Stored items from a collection

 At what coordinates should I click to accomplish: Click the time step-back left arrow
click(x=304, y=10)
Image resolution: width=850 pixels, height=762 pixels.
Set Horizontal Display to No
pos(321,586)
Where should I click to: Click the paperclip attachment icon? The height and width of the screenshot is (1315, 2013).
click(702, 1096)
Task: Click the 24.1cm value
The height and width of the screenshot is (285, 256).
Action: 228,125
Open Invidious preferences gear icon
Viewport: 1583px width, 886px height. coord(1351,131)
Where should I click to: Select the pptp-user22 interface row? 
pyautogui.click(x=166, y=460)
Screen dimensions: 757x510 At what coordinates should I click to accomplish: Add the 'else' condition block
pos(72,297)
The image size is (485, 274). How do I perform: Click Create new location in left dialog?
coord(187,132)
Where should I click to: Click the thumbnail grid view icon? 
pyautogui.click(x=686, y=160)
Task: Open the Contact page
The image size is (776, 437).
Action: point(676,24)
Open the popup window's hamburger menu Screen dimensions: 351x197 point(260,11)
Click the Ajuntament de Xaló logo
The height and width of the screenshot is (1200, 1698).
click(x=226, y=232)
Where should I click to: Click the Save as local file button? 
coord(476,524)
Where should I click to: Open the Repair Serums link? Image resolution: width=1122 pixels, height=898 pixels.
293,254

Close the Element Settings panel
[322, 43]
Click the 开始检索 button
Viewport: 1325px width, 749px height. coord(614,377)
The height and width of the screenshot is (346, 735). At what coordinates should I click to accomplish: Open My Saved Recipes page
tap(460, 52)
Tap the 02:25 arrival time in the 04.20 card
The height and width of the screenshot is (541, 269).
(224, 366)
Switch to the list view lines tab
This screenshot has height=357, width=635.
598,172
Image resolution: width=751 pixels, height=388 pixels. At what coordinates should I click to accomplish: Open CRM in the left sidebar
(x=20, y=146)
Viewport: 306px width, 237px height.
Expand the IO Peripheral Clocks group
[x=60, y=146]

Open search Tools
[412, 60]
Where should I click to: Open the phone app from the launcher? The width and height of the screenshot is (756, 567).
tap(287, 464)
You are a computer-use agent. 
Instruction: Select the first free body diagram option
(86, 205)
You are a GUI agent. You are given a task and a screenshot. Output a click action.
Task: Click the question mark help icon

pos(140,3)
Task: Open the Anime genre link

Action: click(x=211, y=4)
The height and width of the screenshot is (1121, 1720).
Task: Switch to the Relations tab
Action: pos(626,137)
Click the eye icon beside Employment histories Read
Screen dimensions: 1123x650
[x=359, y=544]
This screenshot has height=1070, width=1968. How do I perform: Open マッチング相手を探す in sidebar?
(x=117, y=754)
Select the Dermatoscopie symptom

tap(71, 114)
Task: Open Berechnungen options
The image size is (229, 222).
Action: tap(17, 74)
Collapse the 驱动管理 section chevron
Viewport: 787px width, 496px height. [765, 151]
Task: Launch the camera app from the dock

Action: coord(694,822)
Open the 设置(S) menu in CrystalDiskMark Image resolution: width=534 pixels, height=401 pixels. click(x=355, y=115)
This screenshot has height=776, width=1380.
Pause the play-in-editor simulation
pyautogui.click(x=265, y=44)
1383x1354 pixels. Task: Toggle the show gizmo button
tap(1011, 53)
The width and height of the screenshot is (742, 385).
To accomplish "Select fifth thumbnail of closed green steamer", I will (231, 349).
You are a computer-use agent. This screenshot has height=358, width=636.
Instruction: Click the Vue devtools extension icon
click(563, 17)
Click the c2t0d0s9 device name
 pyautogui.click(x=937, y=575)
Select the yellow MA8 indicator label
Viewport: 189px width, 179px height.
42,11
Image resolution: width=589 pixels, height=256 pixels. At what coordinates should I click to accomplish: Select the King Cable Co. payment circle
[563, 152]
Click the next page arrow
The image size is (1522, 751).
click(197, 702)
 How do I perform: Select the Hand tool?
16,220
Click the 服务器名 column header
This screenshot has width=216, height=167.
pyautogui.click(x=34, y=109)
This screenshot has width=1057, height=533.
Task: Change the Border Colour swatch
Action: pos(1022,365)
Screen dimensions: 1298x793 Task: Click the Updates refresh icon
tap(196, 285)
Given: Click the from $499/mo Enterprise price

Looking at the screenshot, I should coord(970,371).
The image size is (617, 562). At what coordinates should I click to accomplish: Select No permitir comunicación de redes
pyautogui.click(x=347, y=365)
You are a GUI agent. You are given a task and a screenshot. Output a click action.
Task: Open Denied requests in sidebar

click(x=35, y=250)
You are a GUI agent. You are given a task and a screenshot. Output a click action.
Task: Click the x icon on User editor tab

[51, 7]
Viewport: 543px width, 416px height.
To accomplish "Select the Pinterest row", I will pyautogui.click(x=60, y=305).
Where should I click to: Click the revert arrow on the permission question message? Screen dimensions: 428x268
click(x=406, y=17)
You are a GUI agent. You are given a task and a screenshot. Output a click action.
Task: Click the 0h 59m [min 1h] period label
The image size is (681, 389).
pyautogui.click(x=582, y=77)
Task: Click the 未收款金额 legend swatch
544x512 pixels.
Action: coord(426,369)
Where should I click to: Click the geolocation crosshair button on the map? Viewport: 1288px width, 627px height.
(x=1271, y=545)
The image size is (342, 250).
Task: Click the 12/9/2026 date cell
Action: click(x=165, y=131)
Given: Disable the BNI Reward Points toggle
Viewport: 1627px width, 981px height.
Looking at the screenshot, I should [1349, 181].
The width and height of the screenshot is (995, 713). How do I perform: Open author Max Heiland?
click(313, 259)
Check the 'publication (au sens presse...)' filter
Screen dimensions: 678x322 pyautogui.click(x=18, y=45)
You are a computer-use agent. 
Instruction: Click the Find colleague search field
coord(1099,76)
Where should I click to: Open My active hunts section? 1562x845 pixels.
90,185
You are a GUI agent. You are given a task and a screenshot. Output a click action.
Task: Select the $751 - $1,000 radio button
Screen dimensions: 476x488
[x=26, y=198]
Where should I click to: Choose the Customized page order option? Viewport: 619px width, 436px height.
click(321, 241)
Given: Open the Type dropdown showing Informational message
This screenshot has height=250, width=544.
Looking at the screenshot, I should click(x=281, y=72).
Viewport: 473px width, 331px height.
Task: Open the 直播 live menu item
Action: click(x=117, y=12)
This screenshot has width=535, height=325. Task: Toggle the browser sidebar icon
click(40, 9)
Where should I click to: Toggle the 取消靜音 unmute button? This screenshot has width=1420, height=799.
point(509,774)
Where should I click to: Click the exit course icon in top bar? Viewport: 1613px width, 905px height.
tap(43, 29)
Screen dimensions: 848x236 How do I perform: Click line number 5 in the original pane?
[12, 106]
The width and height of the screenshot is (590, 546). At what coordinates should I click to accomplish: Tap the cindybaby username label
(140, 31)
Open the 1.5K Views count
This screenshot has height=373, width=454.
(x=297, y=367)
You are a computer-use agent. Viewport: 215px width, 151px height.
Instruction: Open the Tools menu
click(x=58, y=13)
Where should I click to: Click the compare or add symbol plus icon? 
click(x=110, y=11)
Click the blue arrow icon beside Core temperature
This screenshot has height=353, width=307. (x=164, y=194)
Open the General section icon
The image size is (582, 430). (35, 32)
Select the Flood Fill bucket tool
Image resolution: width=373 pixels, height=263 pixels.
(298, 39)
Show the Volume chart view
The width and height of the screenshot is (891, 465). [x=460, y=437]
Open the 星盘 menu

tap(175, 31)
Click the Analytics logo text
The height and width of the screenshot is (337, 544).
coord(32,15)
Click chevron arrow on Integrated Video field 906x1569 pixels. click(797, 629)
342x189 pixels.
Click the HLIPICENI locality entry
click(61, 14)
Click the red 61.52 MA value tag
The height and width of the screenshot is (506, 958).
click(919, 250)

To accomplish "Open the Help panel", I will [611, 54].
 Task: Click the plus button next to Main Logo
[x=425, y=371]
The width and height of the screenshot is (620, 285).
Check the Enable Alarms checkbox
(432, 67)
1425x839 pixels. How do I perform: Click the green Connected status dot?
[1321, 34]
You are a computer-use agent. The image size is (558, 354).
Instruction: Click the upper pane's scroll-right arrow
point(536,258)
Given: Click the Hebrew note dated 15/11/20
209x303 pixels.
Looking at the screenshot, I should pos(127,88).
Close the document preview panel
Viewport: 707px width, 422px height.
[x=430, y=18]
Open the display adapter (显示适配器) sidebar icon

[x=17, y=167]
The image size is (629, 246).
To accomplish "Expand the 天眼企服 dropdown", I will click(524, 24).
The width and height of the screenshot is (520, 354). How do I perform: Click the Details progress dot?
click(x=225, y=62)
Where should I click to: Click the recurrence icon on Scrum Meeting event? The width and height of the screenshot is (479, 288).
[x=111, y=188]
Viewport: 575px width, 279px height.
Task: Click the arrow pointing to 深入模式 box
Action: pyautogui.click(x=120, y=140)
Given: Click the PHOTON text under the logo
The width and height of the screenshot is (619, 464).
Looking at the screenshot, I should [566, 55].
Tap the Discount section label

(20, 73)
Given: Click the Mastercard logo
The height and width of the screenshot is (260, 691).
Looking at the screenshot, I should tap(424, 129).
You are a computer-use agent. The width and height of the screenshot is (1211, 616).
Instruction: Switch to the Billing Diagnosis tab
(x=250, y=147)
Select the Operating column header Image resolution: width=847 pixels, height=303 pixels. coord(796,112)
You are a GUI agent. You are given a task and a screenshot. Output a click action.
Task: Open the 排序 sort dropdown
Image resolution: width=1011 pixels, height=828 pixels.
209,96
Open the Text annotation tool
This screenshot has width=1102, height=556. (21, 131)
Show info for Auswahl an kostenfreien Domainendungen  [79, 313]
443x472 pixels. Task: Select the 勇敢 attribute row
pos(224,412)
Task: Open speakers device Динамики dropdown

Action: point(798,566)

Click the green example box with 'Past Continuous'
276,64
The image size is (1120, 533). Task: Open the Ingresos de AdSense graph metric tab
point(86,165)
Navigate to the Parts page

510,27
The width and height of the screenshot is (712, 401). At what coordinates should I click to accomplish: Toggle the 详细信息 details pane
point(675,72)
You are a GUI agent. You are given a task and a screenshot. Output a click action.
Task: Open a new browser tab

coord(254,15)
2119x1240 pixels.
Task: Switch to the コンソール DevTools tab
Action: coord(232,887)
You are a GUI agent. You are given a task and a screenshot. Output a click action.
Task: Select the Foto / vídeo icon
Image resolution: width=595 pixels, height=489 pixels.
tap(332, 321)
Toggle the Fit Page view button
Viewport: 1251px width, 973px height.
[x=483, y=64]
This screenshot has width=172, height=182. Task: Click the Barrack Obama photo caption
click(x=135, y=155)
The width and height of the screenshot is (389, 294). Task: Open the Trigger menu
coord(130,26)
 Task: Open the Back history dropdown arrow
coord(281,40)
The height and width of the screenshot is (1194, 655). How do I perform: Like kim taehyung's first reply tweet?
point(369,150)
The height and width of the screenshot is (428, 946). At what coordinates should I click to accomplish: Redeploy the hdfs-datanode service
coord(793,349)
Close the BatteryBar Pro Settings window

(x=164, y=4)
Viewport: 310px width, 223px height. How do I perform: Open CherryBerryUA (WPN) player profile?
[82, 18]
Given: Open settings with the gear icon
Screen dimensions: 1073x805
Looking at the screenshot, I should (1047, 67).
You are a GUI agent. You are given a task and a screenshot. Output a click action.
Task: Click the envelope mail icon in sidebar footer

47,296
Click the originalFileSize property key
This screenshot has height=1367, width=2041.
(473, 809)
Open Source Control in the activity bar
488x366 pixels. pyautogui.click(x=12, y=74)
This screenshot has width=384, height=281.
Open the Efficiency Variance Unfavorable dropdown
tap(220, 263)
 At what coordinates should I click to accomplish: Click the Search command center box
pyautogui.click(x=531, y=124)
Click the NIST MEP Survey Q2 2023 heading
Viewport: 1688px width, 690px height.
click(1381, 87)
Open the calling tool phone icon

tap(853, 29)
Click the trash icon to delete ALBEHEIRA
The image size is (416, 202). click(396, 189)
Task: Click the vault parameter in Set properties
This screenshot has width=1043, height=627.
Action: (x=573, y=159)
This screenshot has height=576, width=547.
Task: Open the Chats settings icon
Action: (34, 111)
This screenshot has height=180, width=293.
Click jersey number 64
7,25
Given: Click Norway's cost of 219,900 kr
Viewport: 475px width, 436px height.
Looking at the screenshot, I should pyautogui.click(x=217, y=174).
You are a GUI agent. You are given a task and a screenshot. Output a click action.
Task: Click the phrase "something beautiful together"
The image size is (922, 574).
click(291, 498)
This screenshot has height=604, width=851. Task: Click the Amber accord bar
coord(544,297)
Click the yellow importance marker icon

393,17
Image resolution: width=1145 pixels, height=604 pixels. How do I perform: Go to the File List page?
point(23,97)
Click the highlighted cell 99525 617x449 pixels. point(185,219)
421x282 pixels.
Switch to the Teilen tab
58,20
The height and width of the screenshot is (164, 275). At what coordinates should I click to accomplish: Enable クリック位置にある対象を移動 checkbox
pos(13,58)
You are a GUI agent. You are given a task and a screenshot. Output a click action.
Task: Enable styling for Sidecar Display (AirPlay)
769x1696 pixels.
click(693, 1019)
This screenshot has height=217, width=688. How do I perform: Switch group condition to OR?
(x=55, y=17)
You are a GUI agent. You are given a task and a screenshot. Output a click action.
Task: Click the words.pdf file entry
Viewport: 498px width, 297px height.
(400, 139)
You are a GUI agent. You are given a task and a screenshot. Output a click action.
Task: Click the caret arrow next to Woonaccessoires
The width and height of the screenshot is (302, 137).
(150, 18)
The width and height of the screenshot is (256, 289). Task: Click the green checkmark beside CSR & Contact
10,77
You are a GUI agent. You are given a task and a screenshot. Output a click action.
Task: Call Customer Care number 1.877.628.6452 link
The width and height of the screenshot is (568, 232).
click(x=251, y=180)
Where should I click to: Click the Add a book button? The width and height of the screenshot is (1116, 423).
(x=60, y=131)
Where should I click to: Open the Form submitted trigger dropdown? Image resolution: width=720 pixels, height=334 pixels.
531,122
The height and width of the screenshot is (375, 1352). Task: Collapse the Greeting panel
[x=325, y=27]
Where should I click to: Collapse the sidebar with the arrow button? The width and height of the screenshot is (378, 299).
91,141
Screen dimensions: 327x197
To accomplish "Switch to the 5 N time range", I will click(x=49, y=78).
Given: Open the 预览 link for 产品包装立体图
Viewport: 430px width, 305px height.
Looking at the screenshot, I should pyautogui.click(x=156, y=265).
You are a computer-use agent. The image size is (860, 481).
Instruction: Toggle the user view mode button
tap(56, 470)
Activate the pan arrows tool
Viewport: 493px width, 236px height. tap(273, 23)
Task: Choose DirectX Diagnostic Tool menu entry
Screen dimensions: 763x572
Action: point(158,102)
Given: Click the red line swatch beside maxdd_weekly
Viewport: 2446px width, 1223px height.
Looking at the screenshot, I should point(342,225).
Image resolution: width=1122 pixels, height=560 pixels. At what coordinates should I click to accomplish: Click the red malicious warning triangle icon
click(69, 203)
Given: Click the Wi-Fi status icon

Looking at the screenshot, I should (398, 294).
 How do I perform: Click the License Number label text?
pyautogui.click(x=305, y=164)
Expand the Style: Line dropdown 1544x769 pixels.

(Objective)
Copy out word for word the part that opens with the line containing "This screenshot has width=384, height=281." and closes with the line containing "The image size is (416, 202). click(396, 189)", including both of those lines.

(Solved exercise)
This screenshot has width=384, height=281.
Open the Efficiency Variance Unfavorable dropdown
tap(220, 263)
 At what coordinates should I click to accomplish: Click the Search command center box
pyautogui.click(x=531, y=124)
Click the NIST MEP Survey Q2 2023 heading
Viewport: 1688px width, 690px height.
click(1381, 87)
Open the calling tool phone icon

tap(853, 29)
Click the trash icon to delete ALBEHEIRA
The image size is (416, 202). click(396, 189)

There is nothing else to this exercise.